__PROVIDED RECORDS__
++++

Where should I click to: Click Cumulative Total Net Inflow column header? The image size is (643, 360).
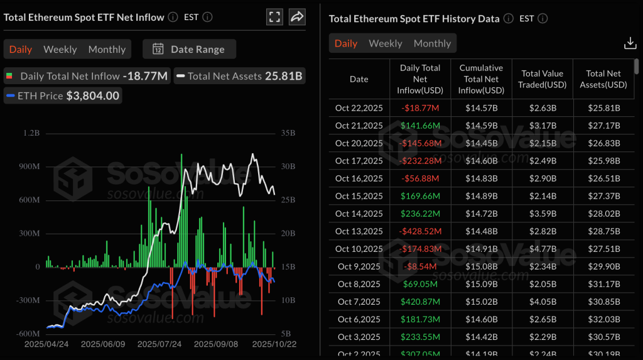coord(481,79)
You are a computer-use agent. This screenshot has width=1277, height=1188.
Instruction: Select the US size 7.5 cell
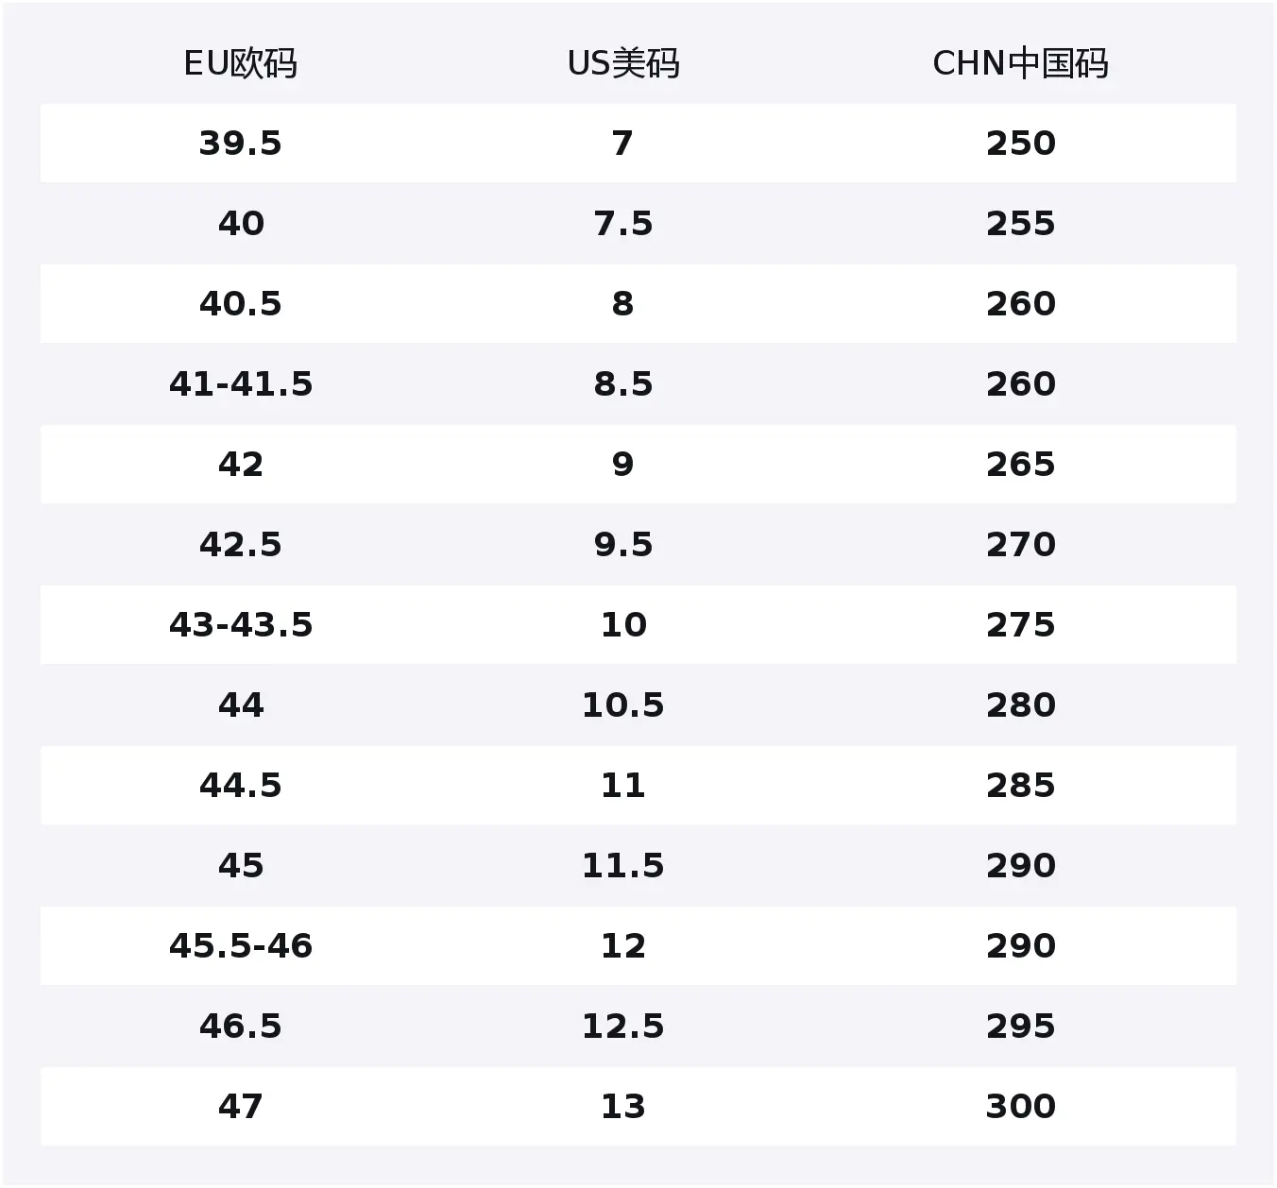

++++

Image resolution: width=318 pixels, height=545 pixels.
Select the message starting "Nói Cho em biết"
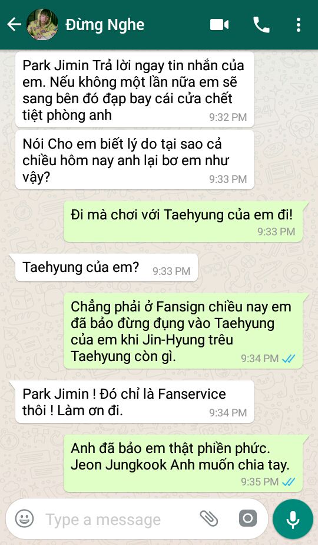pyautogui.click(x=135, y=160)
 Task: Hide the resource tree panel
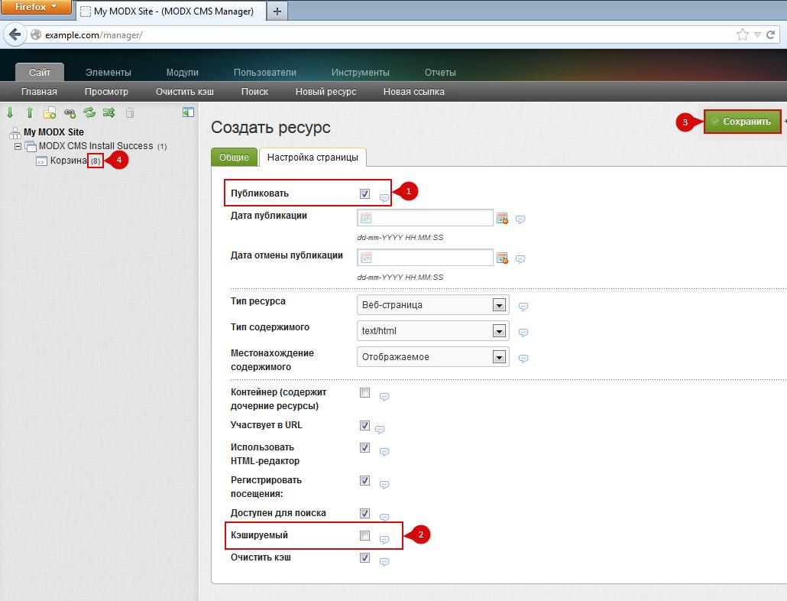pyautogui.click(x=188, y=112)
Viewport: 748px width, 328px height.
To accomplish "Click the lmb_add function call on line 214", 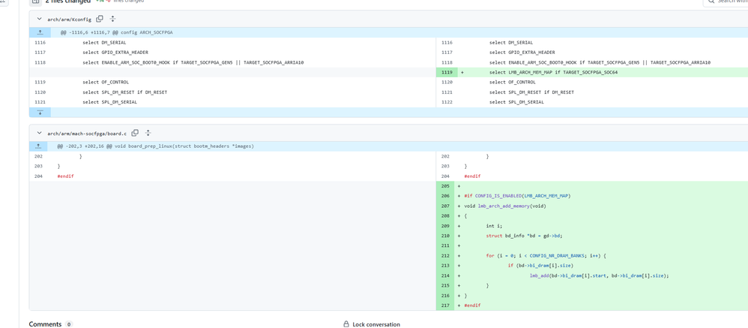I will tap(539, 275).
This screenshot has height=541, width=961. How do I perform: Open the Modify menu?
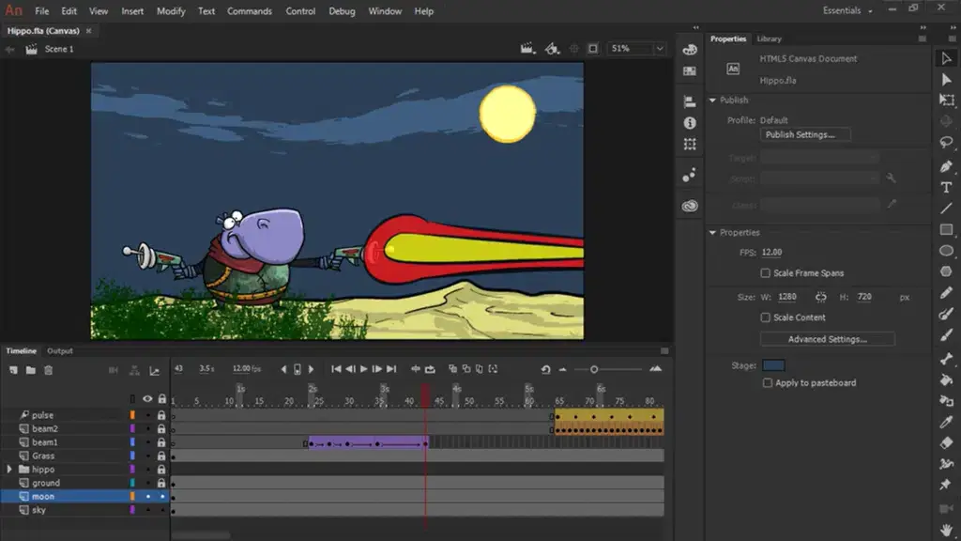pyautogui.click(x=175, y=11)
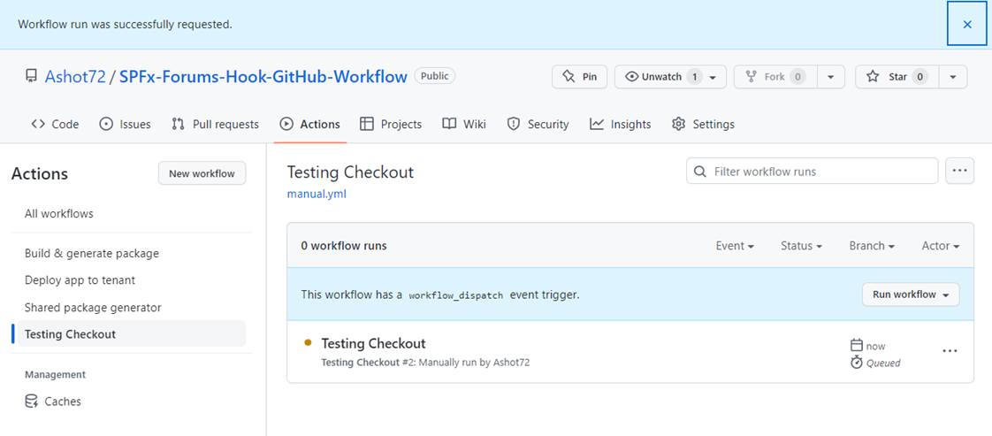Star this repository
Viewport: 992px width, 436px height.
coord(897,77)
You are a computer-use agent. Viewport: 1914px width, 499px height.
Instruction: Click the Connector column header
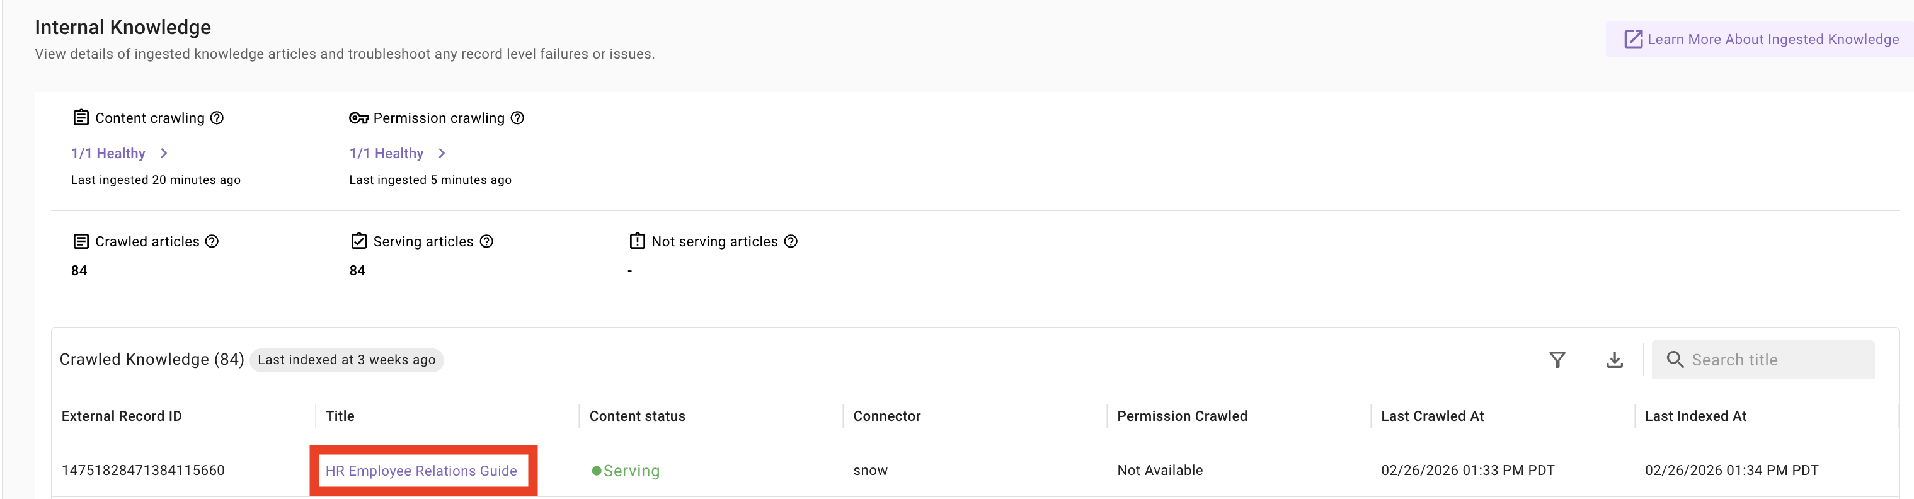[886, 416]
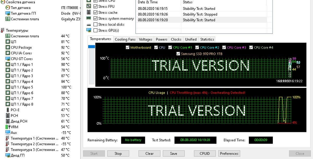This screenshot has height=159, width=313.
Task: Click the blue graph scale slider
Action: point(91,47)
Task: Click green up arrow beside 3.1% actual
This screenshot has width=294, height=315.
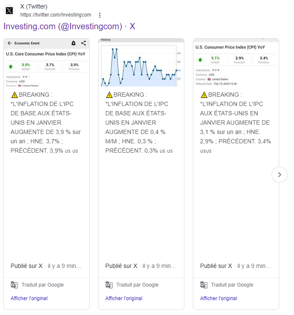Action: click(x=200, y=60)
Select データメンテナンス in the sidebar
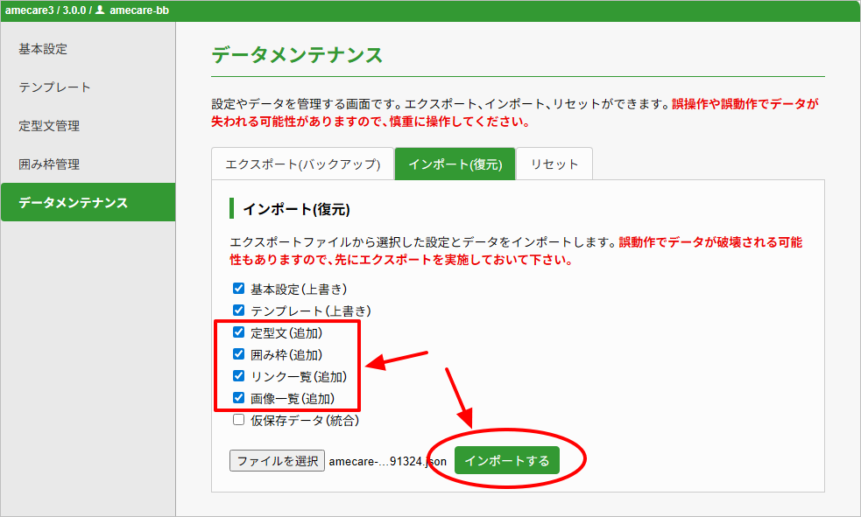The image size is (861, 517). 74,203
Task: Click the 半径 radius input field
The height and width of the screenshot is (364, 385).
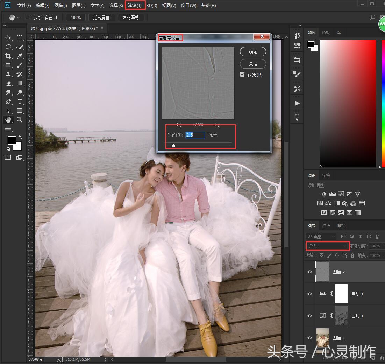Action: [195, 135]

++++

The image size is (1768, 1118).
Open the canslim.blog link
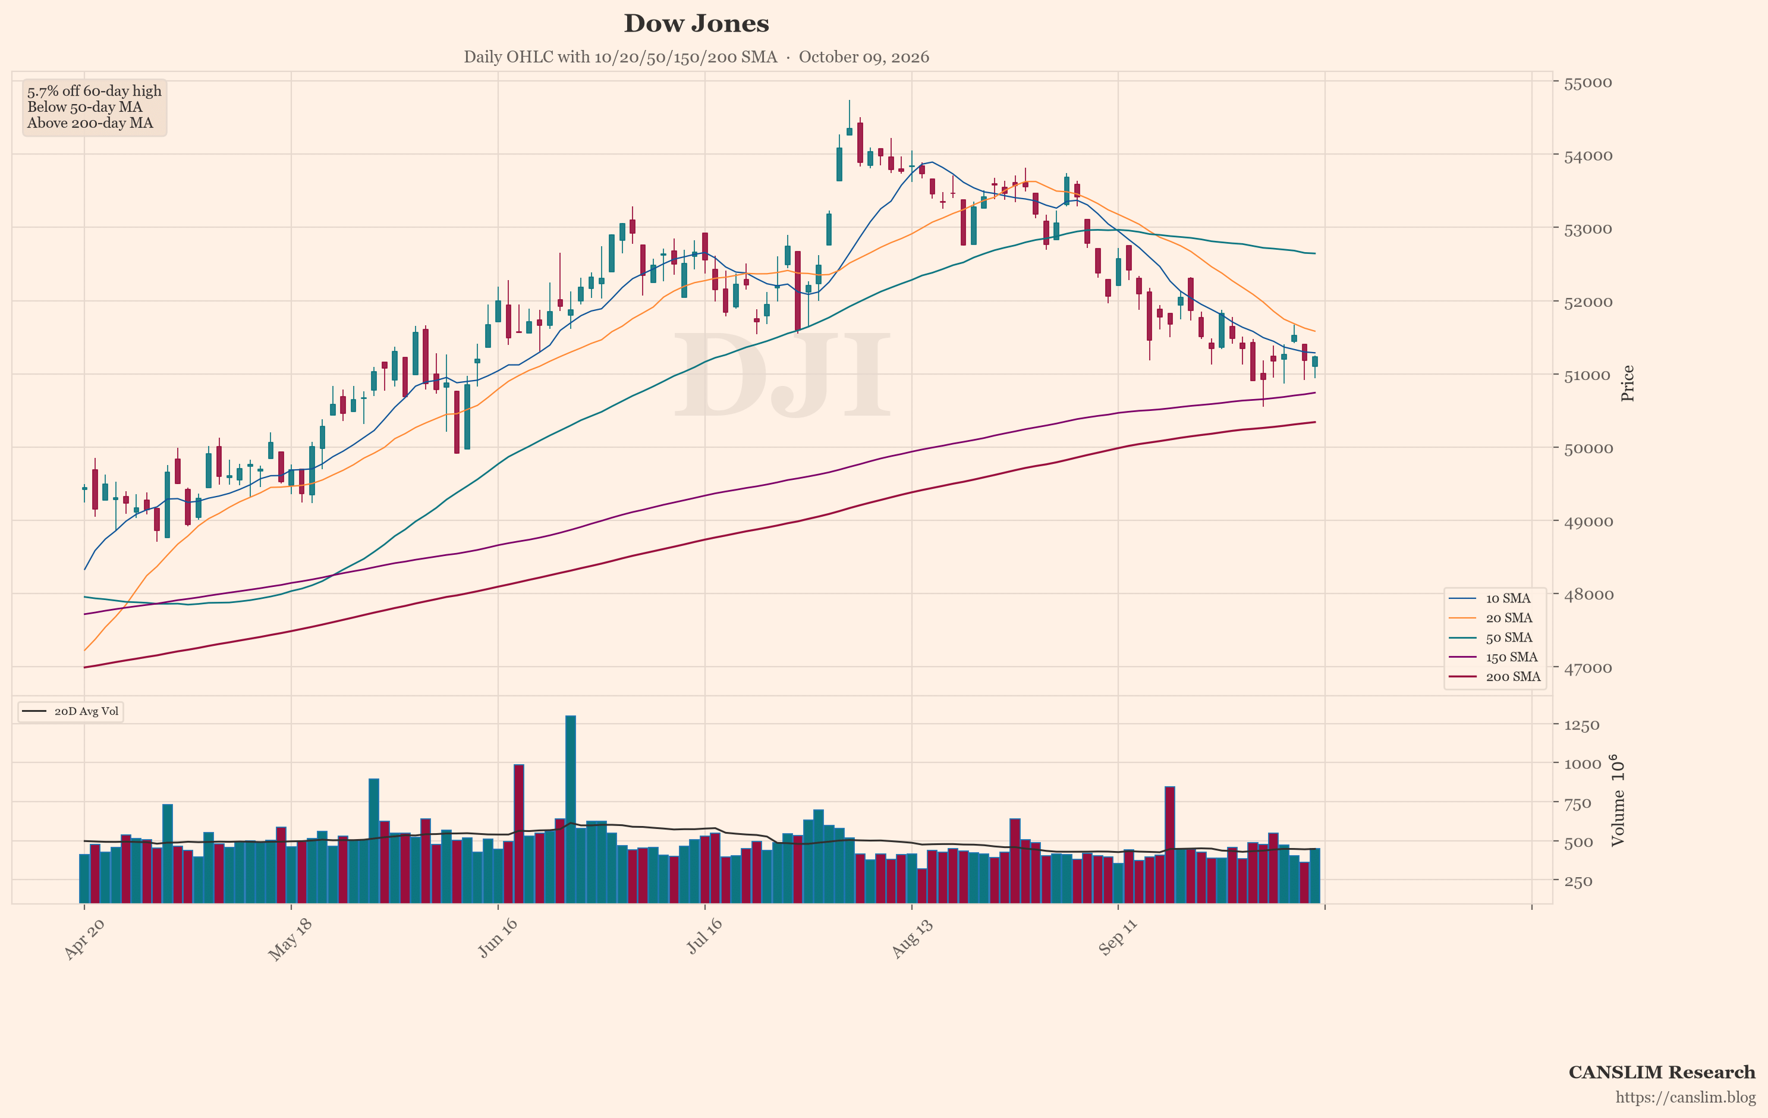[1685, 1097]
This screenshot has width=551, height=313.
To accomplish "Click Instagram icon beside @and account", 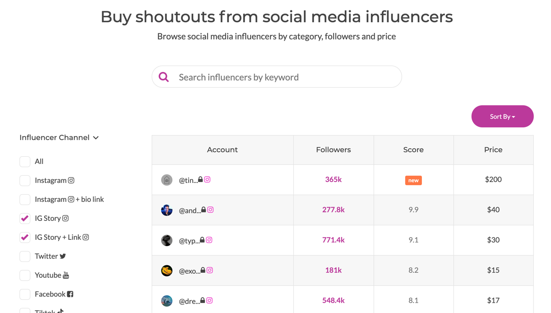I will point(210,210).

++++

__PROBLEM TO WORK ON__
Within the material above, output exactly the lines from the one with "You are a computer-use agent. This" through the one with "Instruction: Select the US size 7.5 cell", end lines included, and nothing besides.

__ANSWER BELOW__
You are a computer-use agent. This screenshot has width=1277, height=1188.
Instruction: Select the US size 7.5 cell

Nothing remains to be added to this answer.